(本文):
++++++++

職人の熱意と誠意と (株式会社野瀬ソックシステム)

ナイガイを語るときに絶対に外せない商品がある。1955年から売れ続けているルームソックスの先駆け、ハマグリパイルソックスだ。 そして、それを作っている工場が奈良県にある。気候が良い、秋の日に訪れてみた。

株式会社野瀬ソックシステム/広陵町(奈良県)

今でこそ多くの企業がDX化を取り入れるが、周囲の工場よりも先駆けてシステムを導入、徹底した在庫管理を行うことで原料のロスを減らし、無駄のない高品質なくつしたづくりを行っている。生産の管理をしっかりと行うことで、多品種小ロットを実現してきた。

くつしたは機能に限らず、時代のトレンドが反映される商品。海外でつくられる物が増えていく中で、こうした取り組みが評価されて今も多くの国内メーカーからくつしたづくりを依頼されている。
そして、設備を常により良い状態を保つ姿勢を持ち続けてくれたこの工場のおかげで、ハマグリパイルソックスが存続していると言っても過言ではない。
この60年以上の時代の変化とともに生産する工場も変わり、現在は野瀬ソックシステムがハマグリパイルソックスの歴史をつなぎ編み立ててくれている。

作り方のマニュアルさえ存在していれば、場所が変わることは単純なことかと思われるかもしれない。しかし、そんなにくつしたづくりは甘いものではない。編み機もその時代によって手に入るものは異なるし、素材だって常に同じものがあるわけではないのだ。
過去のプロトタイプ(写真左)に合わせて、全く異なる環境で現行品(写真右)を作り上げてくれたわけであるが、その苦労を引き受けてくれたのは自信の表れでもあったのかもしれない。
編み機も過去に使われていたイギリス製のものから日本製、今ではイタリア製のものへと変わり、冷たい床から足を守るためのしっかりとした厚さのパイルを編み立てるために機械の部品を変え、更には生産の合理化のために編み立ての針数を4割増やしつつも履き心地の良さは守っていったのだから(むしろ、よりふかふかに!)、それは職人のプライドを感じさせられる。
そして、ハマグリパイルソックスの特徴でもある履き口のハマグリ刺繍。

++++++++

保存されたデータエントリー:
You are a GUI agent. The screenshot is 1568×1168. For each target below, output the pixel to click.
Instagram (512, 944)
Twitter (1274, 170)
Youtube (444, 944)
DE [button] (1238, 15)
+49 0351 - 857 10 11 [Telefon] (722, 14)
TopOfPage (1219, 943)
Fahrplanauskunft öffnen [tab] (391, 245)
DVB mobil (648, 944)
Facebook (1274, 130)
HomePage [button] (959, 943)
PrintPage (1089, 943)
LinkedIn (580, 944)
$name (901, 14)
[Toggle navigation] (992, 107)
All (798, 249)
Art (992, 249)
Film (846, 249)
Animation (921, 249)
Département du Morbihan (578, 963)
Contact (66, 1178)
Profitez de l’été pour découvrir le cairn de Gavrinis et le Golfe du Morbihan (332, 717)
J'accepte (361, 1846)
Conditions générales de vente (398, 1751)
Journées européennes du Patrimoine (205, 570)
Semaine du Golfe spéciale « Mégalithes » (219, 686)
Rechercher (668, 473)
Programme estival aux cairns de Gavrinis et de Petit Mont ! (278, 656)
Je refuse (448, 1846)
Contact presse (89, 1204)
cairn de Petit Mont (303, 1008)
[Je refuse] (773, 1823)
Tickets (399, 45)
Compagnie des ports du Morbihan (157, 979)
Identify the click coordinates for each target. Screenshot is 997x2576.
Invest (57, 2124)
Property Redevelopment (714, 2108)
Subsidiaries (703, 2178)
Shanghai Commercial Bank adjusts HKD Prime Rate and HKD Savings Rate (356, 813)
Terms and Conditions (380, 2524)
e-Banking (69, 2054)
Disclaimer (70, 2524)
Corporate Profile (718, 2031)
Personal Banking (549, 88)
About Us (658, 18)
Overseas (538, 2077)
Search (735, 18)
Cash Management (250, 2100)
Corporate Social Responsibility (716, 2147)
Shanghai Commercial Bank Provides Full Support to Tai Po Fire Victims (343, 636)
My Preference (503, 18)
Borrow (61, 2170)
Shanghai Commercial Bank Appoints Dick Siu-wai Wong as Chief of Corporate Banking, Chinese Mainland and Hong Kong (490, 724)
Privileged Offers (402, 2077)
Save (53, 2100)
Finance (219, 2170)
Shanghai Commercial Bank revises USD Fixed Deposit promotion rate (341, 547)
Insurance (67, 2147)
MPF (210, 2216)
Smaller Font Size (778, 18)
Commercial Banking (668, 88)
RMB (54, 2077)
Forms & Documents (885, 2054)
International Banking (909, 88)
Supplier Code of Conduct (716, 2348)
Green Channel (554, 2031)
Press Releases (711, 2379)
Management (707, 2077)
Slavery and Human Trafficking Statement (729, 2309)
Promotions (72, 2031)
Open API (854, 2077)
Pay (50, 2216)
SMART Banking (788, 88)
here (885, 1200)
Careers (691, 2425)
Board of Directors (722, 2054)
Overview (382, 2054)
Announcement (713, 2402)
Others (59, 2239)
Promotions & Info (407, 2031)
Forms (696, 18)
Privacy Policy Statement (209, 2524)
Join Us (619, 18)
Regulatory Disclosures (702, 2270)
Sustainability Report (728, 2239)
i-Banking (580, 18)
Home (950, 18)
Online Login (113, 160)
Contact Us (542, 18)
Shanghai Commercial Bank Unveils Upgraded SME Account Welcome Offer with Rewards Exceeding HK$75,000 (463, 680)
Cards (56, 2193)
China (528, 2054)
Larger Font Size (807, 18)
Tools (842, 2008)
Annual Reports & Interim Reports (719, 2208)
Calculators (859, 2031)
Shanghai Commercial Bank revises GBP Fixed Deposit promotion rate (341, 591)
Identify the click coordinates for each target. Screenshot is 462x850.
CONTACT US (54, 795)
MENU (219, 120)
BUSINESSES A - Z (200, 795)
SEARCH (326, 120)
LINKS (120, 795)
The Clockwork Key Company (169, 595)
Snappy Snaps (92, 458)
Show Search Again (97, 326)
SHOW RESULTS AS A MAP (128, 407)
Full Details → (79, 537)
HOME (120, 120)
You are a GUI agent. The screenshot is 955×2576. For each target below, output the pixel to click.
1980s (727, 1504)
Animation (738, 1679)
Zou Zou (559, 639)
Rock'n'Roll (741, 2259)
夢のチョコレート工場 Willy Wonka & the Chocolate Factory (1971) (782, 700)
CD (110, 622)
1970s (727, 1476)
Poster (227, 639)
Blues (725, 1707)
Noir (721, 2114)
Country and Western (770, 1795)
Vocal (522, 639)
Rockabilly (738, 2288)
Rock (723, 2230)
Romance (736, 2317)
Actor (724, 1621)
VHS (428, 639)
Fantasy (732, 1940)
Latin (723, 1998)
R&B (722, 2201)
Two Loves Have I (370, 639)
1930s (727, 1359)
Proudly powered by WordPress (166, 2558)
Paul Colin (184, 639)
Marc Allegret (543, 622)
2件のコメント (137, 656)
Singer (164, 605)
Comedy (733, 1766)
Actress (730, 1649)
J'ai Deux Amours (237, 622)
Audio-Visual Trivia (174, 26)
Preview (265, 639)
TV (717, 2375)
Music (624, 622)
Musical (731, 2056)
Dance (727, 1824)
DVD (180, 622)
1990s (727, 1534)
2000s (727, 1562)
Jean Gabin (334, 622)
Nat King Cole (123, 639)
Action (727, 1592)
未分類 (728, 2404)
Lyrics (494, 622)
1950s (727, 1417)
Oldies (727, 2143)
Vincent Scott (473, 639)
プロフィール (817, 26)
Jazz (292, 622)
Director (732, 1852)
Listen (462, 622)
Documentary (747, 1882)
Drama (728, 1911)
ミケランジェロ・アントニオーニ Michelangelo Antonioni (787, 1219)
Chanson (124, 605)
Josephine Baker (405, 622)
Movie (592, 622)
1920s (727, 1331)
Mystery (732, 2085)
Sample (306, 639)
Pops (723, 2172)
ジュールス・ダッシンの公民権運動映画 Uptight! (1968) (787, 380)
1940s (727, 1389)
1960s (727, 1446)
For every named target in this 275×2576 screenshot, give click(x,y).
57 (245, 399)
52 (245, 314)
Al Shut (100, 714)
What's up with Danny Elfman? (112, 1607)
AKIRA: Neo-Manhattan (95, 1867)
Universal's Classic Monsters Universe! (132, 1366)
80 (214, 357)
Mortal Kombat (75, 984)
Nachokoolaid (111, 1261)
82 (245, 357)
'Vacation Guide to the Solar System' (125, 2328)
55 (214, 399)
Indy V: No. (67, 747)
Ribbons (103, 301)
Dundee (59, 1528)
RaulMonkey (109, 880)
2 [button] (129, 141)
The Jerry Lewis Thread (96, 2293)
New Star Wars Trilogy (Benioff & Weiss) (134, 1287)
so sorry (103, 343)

++++++++

(課題一覧):
a. 本文のうち、「過去のプロトタイプ(写真左)」で始まり「のプライドを感じさせられる。」で終わる部分を、一字も変えずに書き写してください。
b. 本文で編み機の製造国として出てくる国を、全部挙げてください。
エントリーは本文とは別の資料です。

(課題の解答):
a.
過去のプロトタイプ(写真左)に合わせて、全く異なる環境で現行品(写真右)を作り上げてくれたわけであるが、その苦労を引き受けてくれたのは自信の表れでもあったのかもしれない。
編み機も過去に使われていたイギリス製のものから日本製、今ではイタリア製のものへと変わり、冷たい床から足を守るためのしっかりとした厚さのパイルを編み立てるために機械の部品を変え、更には生産の合理化のために編み立ての針数を4割増やしつつも履き心地の良さは守っていったのだから(むしろ、よりふかふかに!)、それは職人のプライドを感じさせられる。

b. イギリス、日本、イタリア